▶ [Stated task]: Count the lines of the data below that contain the string "Given", matching case exactly, and reply with only that number.

--- Begin Data ---

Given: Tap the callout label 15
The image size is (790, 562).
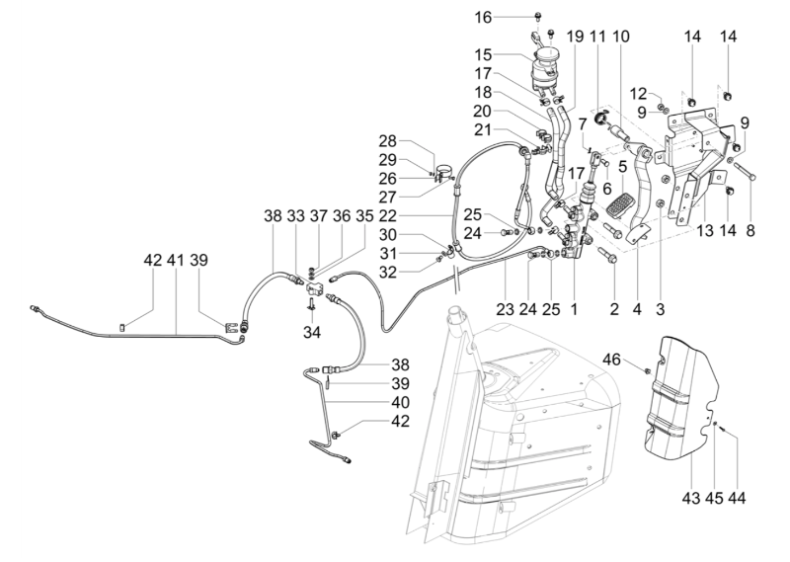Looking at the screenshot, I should tap(510, 55).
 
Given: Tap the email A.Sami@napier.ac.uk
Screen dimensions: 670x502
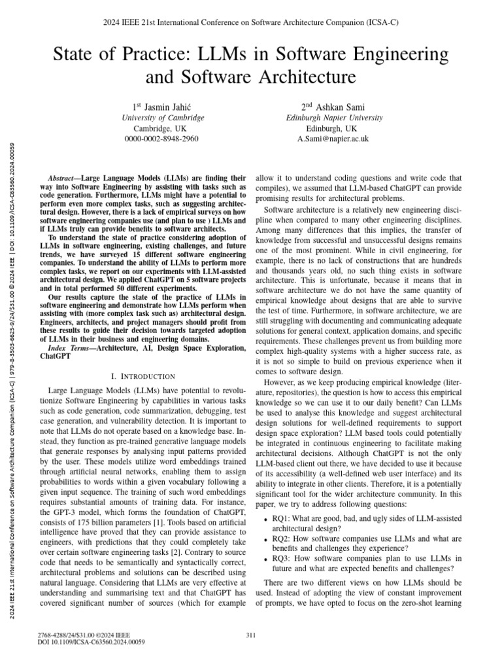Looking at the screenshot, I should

--- End Data ---

▶ [Response below]: 2